Key Insights and Findings
- Multiple Storms in Rapid Succession: The occurrence of six typhoons impacting northern Luzon within a short span underscores the growing challenge of adapting to increasingly frequent and severe climate events. Over 13 million residents have been affected, with some areas experiencing at least three storms, creating a persistent cycle of vulnerability and exposure.
- Vulnerability of Urbanized Coastal Regions: While Luzon is relatively affluent compared to other parts of the Philippines, urban centers in the northern and central regions remain highly susceptible to flooding. Factors such as rapid urban expansion, river siltation, and deforestation exacerbate flood risks, especially in densely populated areas.
- Climate Change and Storm Intensity: The analysis indicates a notable increase in storm potential intensity. Specifically, the observed maximum wind speeds have become approximately seven times more likely, with the peak wind speeds of major storms rising by about 4 m/s (14.5 km/h). This trend aligns with climate models that project continued intensification as global temperatures rise.
- Attribution of Warming Effects: When comparing observational data with climate model simulations, researchers estimate that human-induced climate change has increased the likelihood of such intense storms by roughly 1.7 times. This corresponds to an increase of about 2 m/s (7.2 km/h) in storm wind speeds, a figure expected to grow as global temperatures climb further. Projections suggest that in a world warmed by 2.6°C above pre-industrial levels, the intensity of such storms could increase by an additional 2 m/s, highlighting the escalating risk.

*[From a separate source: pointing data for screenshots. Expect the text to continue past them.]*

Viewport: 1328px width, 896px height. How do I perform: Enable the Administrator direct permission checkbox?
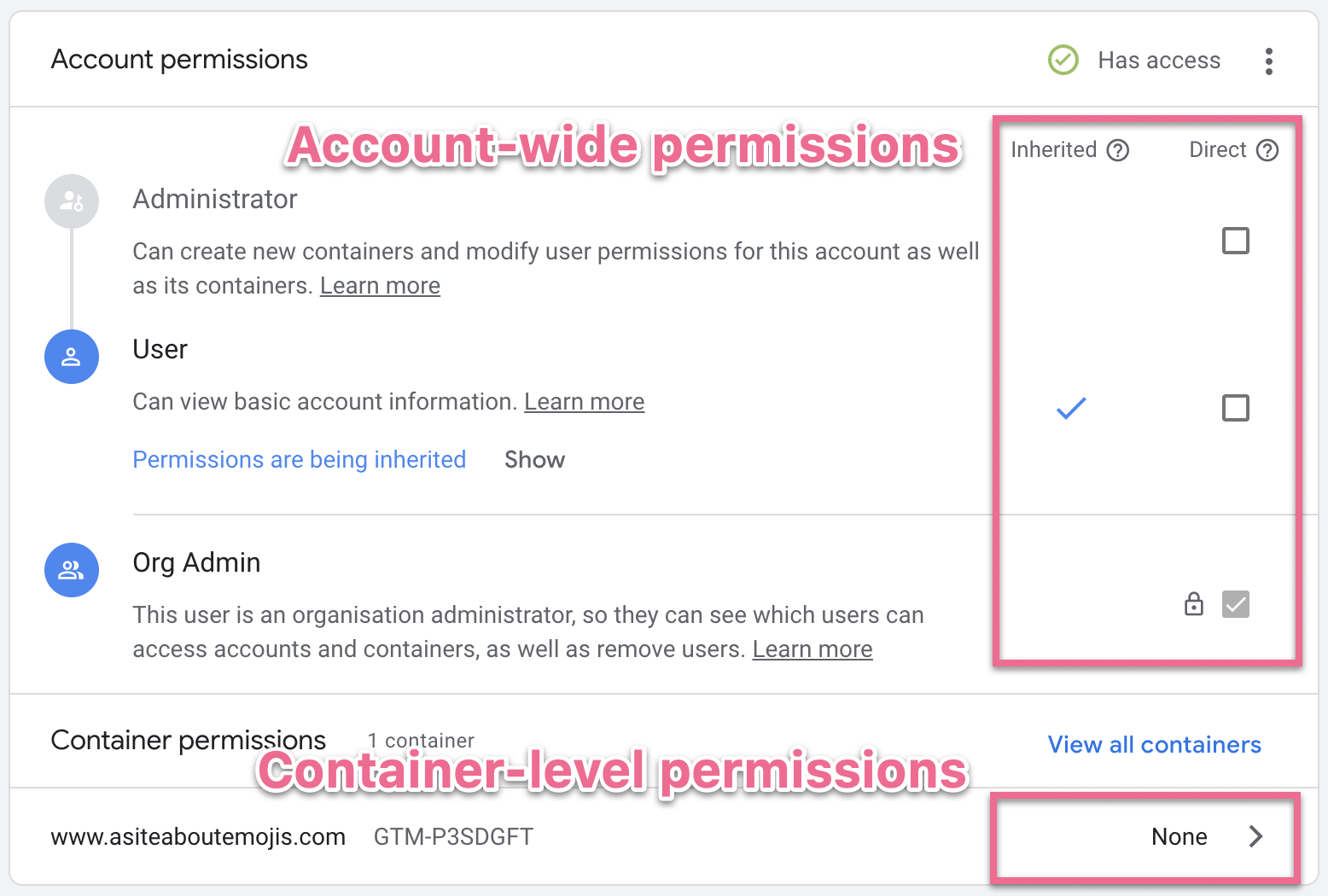click(x=1235, y=241)
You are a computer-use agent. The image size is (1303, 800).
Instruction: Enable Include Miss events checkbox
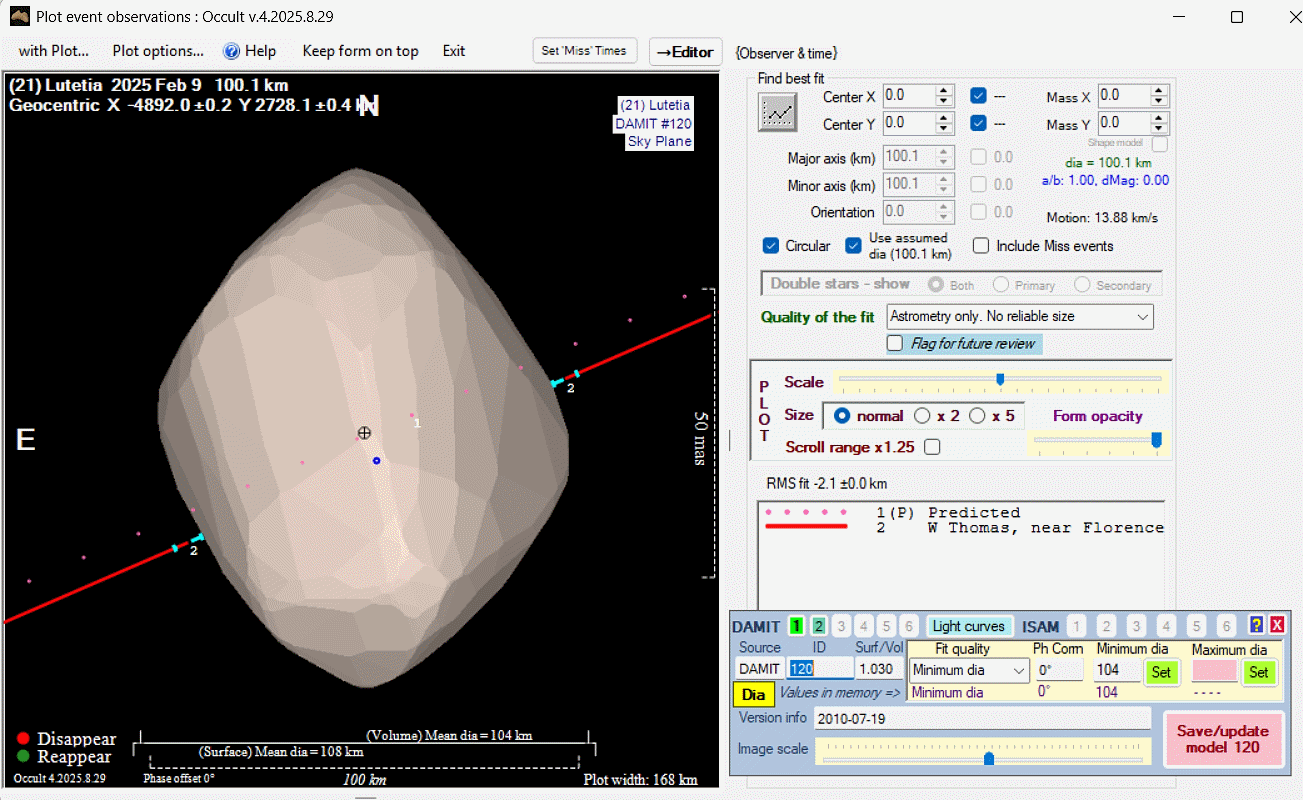coord(981,246)
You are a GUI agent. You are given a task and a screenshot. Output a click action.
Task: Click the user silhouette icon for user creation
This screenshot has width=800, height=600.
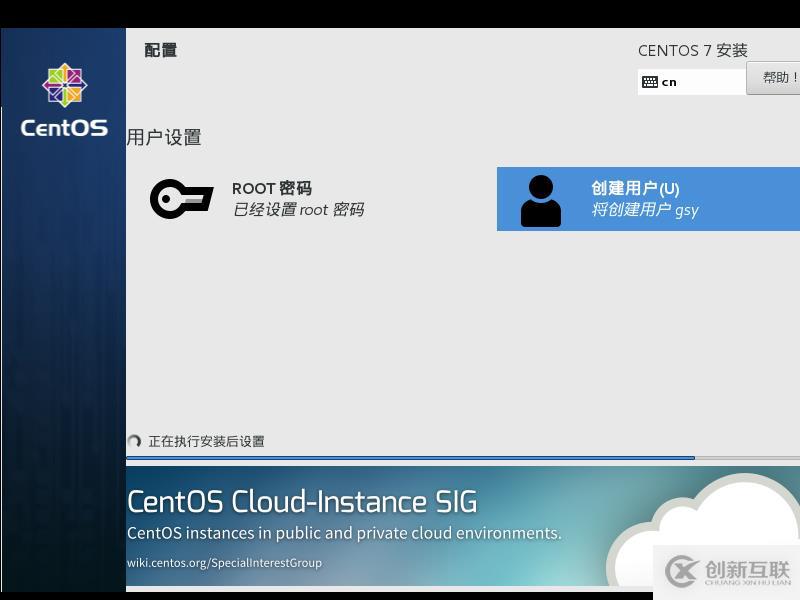click(x=540, y=199)
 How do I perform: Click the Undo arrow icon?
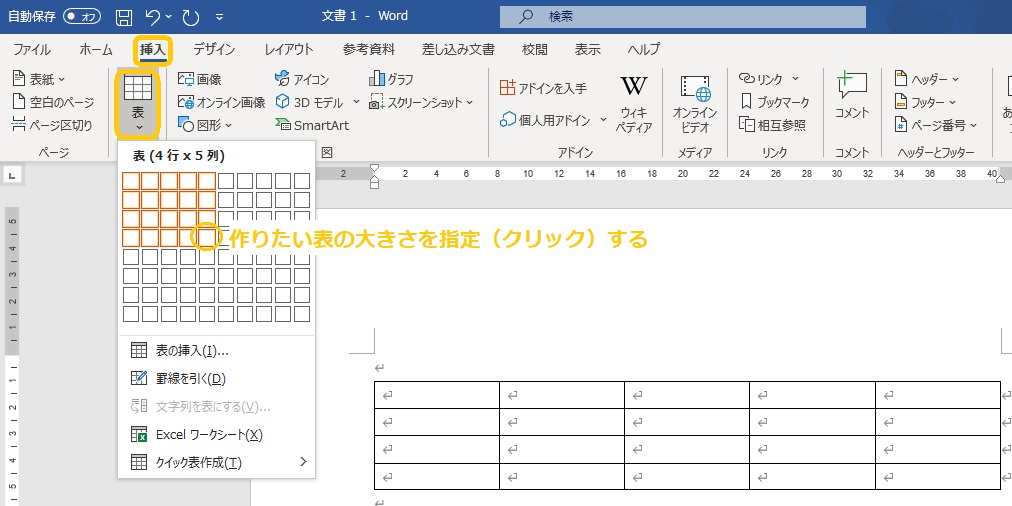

- Rising Frequency of Major Typhoons: Statistical models estimate that, under current warming conditions (about 1.3°C above pre-industrial levels), the chance of three or more major typhoons hitting the Philippines in a single year has increased from once every 45 years to approximately once every 6.5 to 25 years. In a hypothetical 2°C warmer climate, such an event could occur roughly every 12 years, representing a 25% increase in frequency due to fossil fuel emissions.
- Unprecedented Clustering of Storms: The rapid succession of six major storms impacting northern Philippines within a few weeks is an extremely rare event, emphasizing how climate change is making such extreme sequences more probable. These conditions are expected to become more common as warming continues, increasing the likelihood of multiple simultaneous or consecutive typhoons.
- Broader Impacts of Compound Events: The 2024 storm sequence exemplifies a broader pattern of consecutive extreme weather events, including floods in the Sahel region and hurricanes Helene and Milton. Such compound events challenge communities’ resilience and recovery efforts, underscoring the importance of proactive disaster preparedness and adaptive strategies.
- Policy and Resilience Strategies: The Philippines is advancing a forward-looking disaster risk management approach, including legislation to enable preemptive action based on early warning systems. This proactive framework aims to improve emergency response and resource allocation. However, the increasing frequency and severity of consecutive storms highlight the urgent need for enhanced resilience measures to safeguard communities against escalating climate risks.